• Question: do any of you wish that you could know all about matter and antimatter because i sure do >:>

    Asked by deadlox to Joel, Kristian, Tim, Venus, Zachary on 15 Nov 2013.
    • Photo: Tim Hollowood

      Tim Hollowood answered on 15 Nov 2013:


      well that’s why I became a physicists because I wanted to know all about matter and anti-matter. We don’t have all the answers and there’s plenty to work on but we do have lots of answers. For instance we know a lot about anti-matter. At CERN at the moment they are making anti-hydrogen atoms which is really amazing. They are then going to see whether matter and anti-matter behave a little bit differently. The experiment is called Alpha if you want to google it.

    • Photo: Zachary Williamson

      Zachary Williamson answered on 15 Nov 2013:


      Yes! Yes I really would like to know all about it, especially because it would earn me a Nobel Prize, hehe.

      Finding differences between anti-matter and matter is one of the great problems of modern science. Theoretically, anti-matter is a sort of reflection of matter: same mass, but almost all the other fundamental properties are reversed.
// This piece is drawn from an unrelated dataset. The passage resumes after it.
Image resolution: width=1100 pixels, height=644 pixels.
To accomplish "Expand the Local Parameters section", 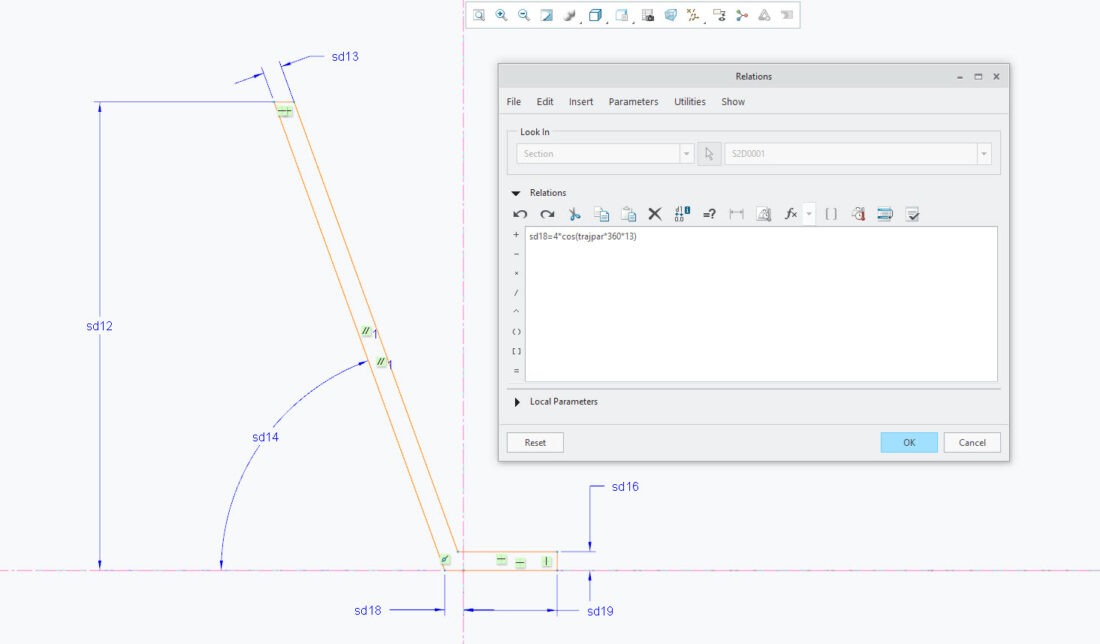I will tap(516, 401).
      That’s a problem with this though: at the beginning of our universe, huge amounts of matter and anti-matter were created. However more matter needs to have been created than anti-matter, otherwise it all would have been annihilated and we wouldn’t exist!

      So here’s the conundrum. The laws of physics have to treat matter and anti-matter differently, to create the matter/anti-matter imbalance at the start of our universe. But anti-matter is a near perfect reflection of matter, and so by definition *shouldn’t* be affected by the laws of physics in a different way to matter.
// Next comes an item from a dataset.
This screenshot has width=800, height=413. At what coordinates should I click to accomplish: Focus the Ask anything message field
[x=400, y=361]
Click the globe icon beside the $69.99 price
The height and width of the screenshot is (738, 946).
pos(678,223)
      The secret lies in the fact that anti-matter and matter have very ever-so-slight differences in their fundamental properties, but finding these differences is extremely difficult and, as I said earlier, is one of the great problems of modern physics.

    • Photo: Kristian Harder

      Kristian Harder answered on 15 Nov 2013:


      Sure, who would say no to knowing everything? 🙂
      Would knowing everything about matter and antimatter also include being able to predict which lottery balls end up in the slots? Because then I am definitely onboard.
      Plus, yeah, also scientifically it would be very good, but Tim and Zachary pretty much explained why.